Tuesday April 21, 2020, the Youtube channel 3Blue1Brown streamed a lesson using the unit circle to derive the half-angle formula of trigonometry. Let’s learn how he derives the world’s most famous trig identity: sin² Θ + cos² Θ =1 . It is not the usual method!
The right triangle has been used for thousands of years in construction (think of EGYPT’s pyramids). We use it still today for many real world problems. (Buildings, bridges, electrical devices etc.) Tell me how you use it in the comments below.
Let’s begin with a right triangle (see my diagram) and then also create two more right triangles, but inside the first one! How. Start at the vertex of the right angle and carefully draw a segment to the opposite side but it must make a right angle with that side. You may need to use a straight edge and try it a few times.
Here is what you should have. Label your points like mine , please.
The Largest triangle and the smaller triangle both share angle A and they each have a right angle thus these two triangles are SIMILAR. And we see for the largest triangle and triangle DBC that they share angle B and have right angles too. They too are similar. Thus all three triangles are similar and that means their corresponding angles are congruent (equal measures). For example: angleACD=angleB and angleBCD=angleA. Do you recall how to “mark” congruent angles?
Now to the video, finally. (Begin watching at 1 hour 5 minutes.) He used this triangle to discover a truth about sine and cosine. We call them identities because they are true for all numbers that can be used in the equation. USUALLY we just find a few numbers or no numbers that make an equation TRUE.

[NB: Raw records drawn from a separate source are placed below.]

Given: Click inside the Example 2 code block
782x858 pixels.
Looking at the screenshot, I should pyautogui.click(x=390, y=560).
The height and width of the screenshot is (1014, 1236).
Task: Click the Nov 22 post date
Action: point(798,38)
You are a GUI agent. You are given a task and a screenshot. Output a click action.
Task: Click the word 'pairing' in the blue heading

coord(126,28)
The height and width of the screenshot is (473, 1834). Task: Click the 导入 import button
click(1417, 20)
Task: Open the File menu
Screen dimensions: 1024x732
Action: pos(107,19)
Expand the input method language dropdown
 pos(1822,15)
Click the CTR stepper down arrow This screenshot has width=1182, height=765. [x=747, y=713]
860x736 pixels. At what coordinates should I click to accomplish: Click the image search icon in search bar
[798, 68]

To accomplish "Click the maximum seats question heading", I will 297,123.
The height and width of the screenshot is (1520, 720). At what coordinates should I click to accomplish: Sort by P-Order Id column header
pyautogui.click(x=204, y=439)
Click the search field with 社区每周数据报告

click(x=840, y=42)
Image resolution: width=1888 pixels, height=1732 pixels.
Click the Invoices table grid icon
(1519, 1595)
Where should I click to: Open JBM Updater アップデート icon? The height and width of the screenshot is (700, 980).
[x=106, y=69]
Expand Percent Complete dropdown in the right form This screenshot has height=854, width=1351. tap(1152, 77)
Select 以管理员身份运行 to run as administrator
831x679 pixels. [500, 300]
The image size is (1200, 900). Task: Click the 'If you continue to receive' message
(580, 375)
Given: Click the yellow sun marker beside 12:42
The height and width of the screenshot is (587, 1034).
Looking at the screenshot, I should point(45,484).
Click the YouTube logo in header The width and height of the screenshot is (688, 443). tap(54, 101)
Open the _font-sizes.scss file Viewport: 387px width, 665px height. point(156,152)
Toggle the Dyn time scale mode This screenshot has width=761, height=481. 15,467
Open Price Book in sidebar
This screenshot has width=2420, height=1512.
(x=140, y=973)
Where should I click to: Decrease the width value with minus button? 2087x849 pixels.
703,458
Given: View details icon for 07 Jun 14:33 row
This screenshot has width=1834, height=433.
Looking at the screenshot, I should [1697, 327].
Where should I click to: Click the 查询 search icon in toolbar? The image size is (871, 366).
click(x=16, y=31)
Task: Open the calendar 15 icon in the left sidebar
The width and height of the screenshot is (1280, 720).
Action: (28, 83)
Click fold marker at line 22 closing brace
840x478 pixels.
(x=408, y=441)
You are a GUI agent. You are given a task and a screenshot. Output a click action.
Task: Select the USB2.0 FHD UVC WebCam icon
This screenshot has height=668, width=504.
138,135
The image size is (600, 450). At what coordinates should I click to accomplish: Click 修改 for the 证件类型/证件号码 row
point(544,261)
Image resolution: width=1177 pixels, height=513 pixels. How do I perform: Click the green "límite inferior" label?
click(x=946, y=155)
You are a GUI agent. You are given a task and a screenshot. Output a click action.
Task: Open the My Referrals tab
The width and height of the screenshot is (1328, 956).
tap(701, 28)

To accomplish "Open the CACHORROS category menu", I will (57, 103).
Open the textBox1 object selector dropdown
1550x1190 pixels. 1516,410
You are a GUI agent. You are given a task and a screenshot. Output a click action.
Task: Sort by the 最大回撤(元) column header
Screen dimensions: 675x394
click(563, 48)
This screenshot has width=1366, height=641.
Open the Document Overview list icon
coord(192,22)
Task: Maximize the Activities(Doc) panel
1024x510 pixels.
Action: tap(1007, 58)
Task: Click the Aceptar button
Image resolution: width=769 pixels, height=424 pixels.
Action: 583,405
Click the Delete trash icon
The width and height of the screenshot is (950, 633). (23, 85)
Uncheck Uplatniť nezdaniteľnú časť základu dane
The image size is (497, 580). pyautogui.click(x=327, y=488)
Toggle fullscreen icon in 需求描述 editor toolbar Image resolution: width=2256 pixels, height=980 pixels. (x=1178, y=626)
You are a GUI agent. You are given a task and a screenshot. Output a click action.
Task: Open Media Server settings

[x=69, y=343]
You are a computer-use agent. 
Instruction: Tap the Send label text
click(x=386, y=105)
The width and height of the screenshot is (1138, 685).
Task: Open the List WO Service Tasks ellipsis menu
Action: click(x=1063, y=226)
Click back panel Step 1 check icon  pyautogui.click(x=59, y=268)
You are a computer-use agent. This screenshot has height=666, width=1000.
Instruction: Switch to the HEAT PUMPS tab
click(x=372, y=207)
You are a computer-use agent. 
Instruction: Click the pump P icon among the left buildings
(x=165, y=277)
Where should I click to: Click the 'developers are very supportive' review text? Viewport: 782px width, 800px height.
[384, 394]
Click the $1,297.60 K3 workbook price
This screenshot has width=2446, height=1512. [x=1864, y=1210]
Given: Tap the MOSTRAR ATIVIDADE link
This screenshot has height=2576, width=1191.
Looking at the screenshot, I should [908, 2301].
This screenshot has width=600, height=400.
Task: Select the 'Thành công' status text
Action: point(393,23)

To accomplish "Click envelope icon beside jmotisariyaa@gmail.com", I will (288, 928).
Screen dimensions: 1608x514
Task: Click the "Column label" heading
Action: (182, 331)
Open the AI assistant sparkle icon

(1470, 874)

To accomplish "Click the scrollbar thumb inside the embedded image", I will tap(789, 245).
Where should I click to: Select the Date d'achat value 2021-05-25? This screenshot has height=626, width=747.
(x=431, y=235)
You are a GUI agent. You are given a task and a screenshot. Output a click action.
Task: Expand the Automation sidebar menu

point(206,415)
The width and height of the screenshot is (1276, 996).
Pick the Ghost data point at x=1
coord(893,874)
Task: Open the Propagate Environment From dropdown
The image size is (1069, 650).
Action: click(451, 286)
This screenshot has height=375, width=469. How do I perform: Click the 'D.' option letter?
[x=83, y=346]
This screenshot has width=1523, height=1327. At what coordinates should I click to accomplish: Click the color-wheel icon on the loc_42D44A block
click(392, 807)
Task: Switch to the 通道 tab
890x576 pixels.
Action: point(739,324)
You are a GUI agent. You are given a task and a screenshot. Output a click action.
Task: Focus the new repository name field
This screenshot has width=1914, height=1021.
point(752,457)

First he stated measure of segment AB, largest hypotenuse in our diagram = 1. Write that on your diagram. I can write another lesson if you like (explain why SIDES are cosΘ and sinΘ – weird notion to describe sides!); I will use the other info he discovered about his chosen angle, theta. MY “focus” angle above is angleA; mark it with theta, Θ, or darken it. It is our focus. He stated measures for sideAC = cosΘ and then sideBC= sinΘ. Write that and sideAD=s and sideDB=s’. Write that too.
Now LOOK at just the smaller triangle. Recall the cosine of an angle is fraction: (adjacent side)/ (hypotenuse). Middle part of SOH-CAH-TOA.
Looking at my smaller triangle above, cosine of our Θ is s/cosΘ .
That looks rather odd:
cos Θ = s/cosΘ , yes, it is correct.
Solve for s. s= (cosΘ) ² or s= cos² Θ . NOW do same process for the s‘, called s prime in math (just a name we like!). But that requires knowing the angle DCB (oops- I erased those letters- look back at first diagram). We do know it since the triangles are SIMILAR. It too is Θ. You will have sin Θ = s’/sinΘ and that becomes s‘ = (sinΘ) ² or s‘ = sin² Θ .
Wow, that is a lot of geometry and a little bit of trig! ONE last comment and it is about the identity he was “discovering”. RECALL the 1 we used for the largest hypotenuse. That was the only number we used because we see it on the unit circle.
Did you read that lesson about the unit circle? NOW, we know, by looking at the long hypotenuse, that s + s’=1. BUT, what did we just find for s and s‘? We can use substitution (more geometry words!) and have cos² Θ + sin² Θ =1.
Or, its most famous way is to write the sine first: sin² Θ + cos² Θ =1
Send me your questions. And watch for their next video on April 24, 2020. YouTube channel 3blue1brown. I could write many more lessons on this one video. WHAT is your suggestion/comment? What typos did I make?
Do you recall the half angle identity for cosine? If we know cosA is 0.5000 then what is cos(A/2)? Hope you don’t think it is half of the 0.5000. NO calculator use, please.